- Your objective -
Excluding pictures, reproduce word for word the lines from the one containing "The width and" through the end of the material below.

- Data shown -
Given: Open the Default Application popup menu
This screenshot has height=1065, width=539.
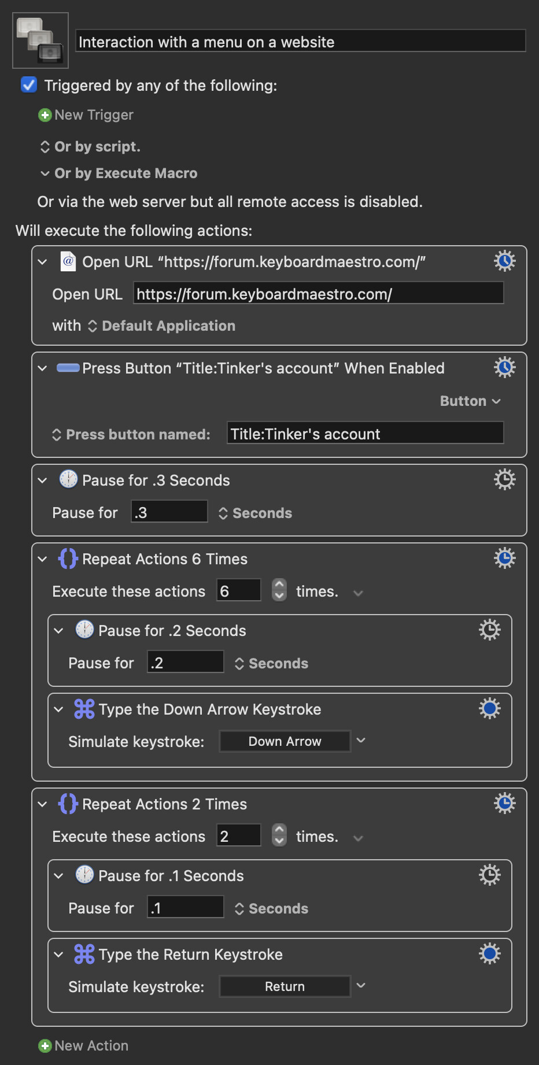Looking at the screenshot, I should pyautogui.click(x=162, y=326).
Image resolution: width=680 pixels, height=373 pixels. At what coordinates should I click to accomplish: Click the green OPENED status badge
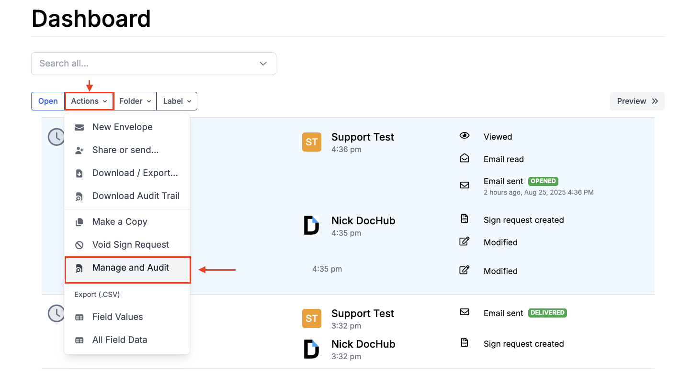(543, 181)
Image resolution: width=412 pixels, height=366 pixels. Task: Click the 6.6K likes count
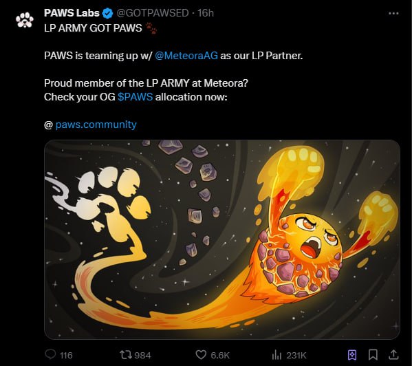(220, 355)
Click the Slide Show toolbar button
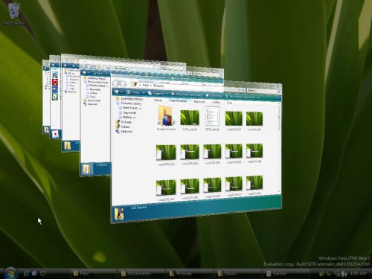This screenshot has width=372, height=279. (215, 95)
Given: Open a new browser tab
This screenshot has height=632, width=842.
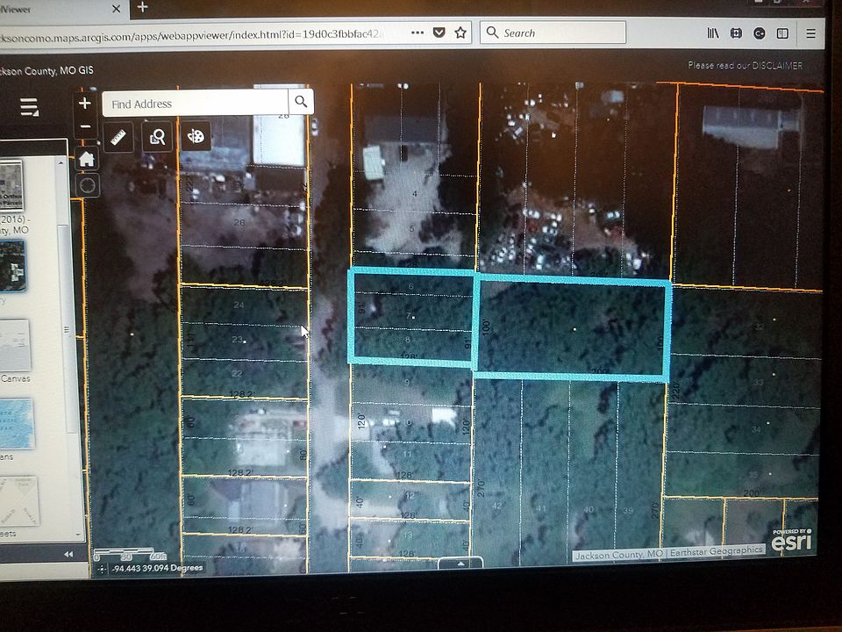Looking at the screenshot, I should click(x=142, y=7).
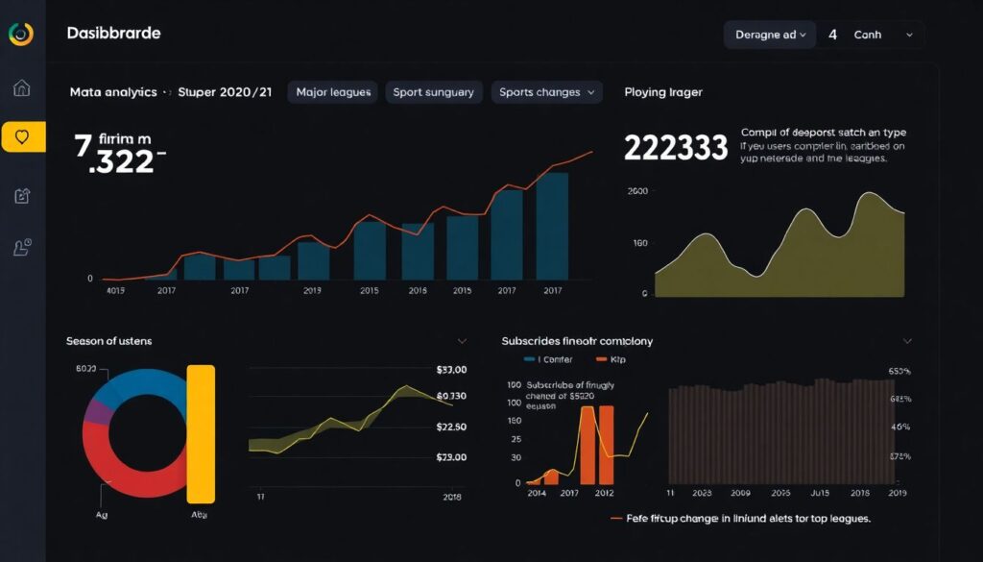Open the user lock sidebar icon
Viewport: 983px width, 562px height.
[22, 248]
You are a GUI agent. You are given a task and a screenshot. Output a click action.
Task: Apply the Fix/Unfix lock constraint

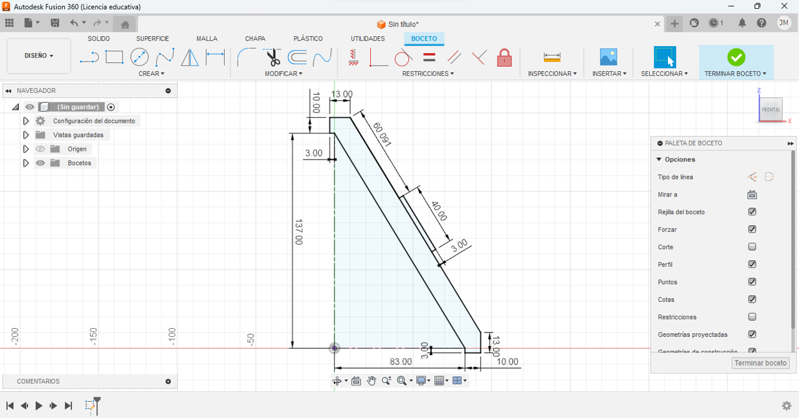(x=504, y=58)
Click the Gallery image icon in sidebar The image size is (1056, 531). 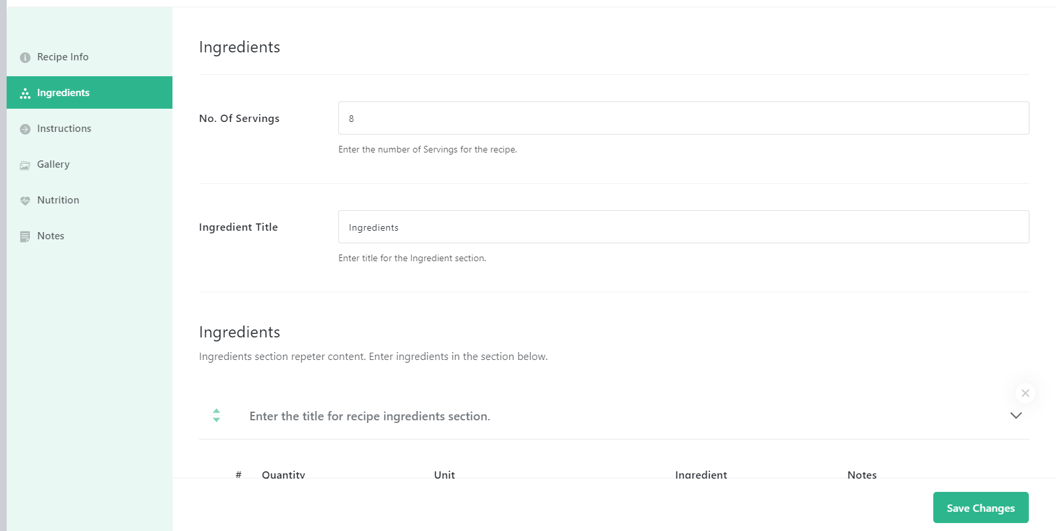pyautogui.click(x=25, y=165)
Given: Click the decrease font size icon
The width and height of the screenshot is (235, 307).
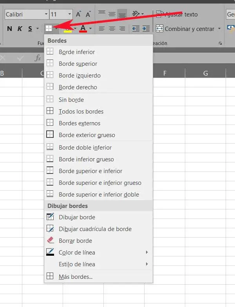Looking at the screenshot, I should pyautogui.click(x=89, y=14).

- Task response -
The width and height of the screenshot is (235, 307).
Looking at the screenshot, I should pyautogui.click(x=89, y=14).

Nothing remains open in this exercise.